Catástrofes naturales entrecortadas de catástrofes políticas, tal es el ecosistema actual de Haití, el país más pobre de América Latina que fue una vez la más próspera colonia francesa contribuyendo de manera decisiva al enriquecimiento de su metrópoli.

Su independencia, en 1804, no solo costó lágrimas y mucha sangre, también costó mucho dinero. Unos veinte años después de su gesta liberadora Haití  se vio obligada a aceptar pagarle a Francia una compensación de 150.000.000 francos (unos US$ 21.000 millones de hoy), para que la antigua potencia colonial la reconociera como país independiente. Este pago, llamado históricamente deuda de la independencia, gravó de manera significativa el futuro de la joven nación.

En la mañana del pasado sábado 14 de agosto, las sacudidas de un fuerte terremoto sorprendieron una población que no había todavía curado las heridas del poderoso seísmo del 2010, con el agravante que, hoy en día, el fenómeno se dio en un país que se encuentra en una situación aún más vulnerable que hace once años.

Haití está frente a una crisis socio politica sin precedente.

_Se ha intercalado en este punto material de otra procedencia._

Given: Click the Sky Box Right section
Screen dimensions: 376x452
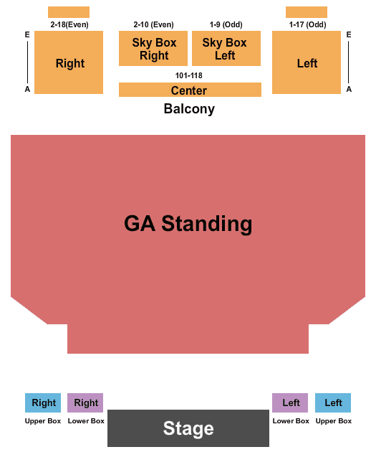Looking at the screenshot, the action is (153, 49).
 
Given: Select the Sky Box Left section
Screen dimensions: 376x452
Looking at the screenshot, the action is (226, 49).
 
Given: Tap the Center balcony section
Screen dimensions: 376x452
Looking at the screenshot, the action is (190, 90).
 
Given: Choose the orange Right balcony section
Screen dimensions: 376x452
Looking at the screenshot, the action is (69, 62).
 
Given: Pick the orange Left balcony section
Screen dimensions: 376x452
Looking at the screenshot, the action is (307, 62).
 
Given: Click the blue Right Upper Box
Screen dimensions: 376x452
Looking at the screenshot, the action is (43, 402).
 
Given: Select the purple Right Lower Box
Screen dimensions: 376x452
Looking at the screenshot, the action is (85, 402).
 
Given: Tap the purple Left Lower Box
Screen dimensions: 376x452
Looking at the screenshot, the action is (290, 402).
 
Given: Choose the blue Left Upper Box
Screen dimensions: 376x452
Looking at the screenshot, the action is (333, 402).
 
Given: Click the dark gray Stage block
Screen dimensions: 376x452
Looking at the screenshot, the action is (188, 428).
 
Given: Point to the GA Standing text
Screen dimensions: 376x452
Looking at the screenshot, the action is (188, 223).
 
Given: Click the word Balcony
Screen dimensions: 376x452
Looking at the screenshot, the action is (189, 109).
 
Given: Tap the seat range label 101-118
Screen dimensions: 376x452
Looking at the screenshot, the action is (189, 75).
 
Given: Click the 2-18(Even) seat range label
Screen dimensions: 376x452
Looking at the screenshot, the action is (69, 24).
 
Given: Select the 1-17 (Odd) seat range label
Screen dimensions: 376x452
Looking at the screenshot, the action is (307, 24).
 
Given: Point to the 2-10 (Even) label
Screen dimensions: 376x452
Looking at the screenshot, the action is (153, 24).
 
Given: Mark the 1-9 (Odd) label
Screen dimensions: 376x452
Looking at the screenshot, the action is (226, 24).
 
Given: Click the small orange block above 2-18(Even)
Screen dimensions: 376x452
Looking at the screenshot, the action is (69, 12).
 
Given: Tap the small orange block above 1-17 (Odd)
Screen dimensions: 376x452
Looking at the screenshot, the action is (307, 12).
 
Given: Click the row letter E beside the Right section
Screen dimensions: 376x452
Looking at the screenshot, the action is (27, 35).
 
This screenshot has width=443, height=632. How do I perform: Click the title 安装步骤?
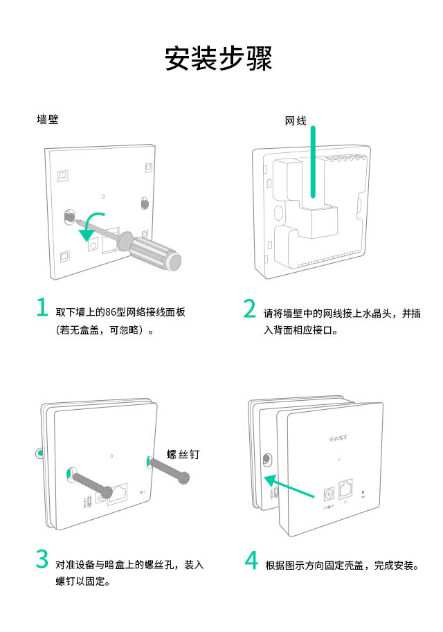[219, 58]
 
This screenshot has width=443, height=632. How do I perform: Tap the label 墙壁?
[48, 120]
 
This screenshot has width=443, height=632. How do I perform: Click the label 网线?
[296, 121]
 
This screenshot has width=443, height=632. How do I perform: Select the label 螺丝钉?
[183, 455]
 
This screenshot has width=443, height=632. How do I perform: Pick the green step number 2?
[250, 309]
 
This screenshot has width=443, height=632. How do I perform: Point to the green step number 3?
[42, 559]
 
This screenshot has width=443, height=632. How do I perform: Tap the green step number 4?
[251, 559]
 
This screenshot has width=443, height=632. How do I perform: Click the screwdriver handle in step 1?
[154, 251]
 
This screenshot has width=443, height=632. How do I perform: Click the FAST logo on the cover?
[338, 439]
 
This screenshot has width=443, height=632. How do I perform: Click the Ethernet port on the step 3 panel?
[118, 493]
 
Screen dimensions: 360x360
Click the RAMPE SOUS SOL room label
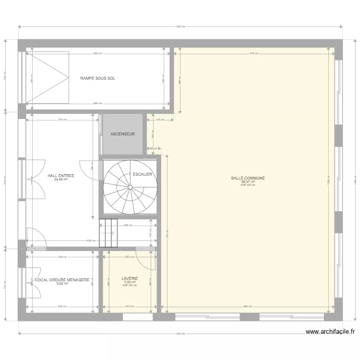98,78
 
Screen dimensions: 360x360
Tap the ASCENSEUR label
122,134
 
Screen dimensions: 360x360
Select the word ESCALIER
142,174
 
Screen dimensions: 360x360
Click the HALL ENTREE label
61,176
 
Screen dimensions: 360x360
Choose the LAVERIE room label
130,278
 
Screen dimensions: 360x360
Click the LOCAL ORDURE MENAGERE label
62,279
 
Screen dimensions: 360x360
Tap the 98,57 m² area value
248,182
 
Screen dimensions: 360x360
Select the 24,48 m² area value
61,180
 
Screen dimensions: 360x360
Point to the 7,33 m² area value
130,282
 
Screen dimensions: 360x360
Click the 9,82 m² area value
62,283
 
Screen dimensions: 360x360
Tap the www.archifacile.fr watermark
330,331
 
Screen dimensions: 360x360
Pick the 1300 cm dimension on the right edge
355,180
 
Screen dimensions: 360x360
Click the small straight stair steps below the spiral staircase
108,233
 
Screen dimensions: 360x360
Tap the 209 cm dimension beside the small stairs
128,225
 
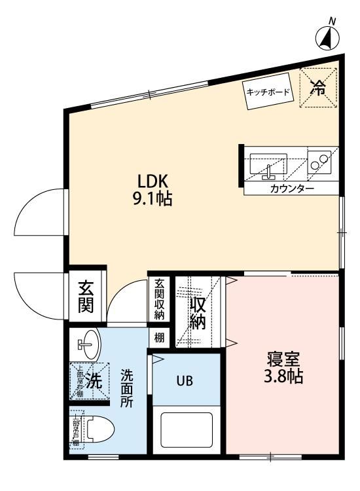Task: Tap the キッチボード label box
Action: (268, 92)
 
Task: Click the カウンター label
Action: (291, 189)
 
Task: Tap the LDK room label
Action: (153, 181)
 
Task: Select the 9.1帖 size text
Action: (153, 199)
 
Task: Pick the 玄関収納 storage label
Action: (159, 300)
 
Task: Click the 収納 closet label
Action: (198, 314)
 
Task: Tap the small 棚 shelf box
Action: (159, 338)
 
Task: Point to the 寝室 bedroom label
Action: (283, 359)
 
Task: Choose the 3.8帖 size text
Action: (283, 378)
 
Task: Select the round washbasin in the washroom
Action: (88, 343)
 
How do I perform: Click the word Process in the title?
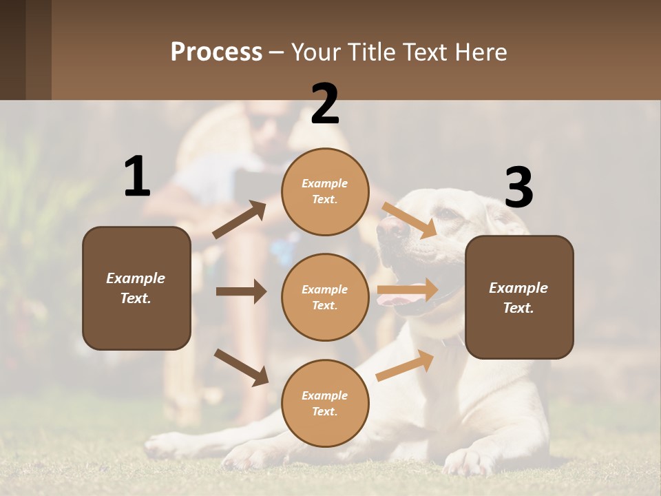point(216,52)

Esta se expresa a través de una inseguridad extrema provocada por la acción de bandas armadas, los gangs, con su secuela de secuestros y asesinatos con un telón de fondo de crisis alimentaria y miseria extrema.

Conectada directamente a esta trama aparece la indigencia e irresponsabilidad de la clase gobernante haitiana, que ha sido apoyada por la llamada comunidad internacional, junto al reciente magnicidio del presidente Jouvenel Moïse y la existencia de un gobierno interino que no facilita la logística de emergencia indispensable para atender los damnificados de la nueva catástrofe.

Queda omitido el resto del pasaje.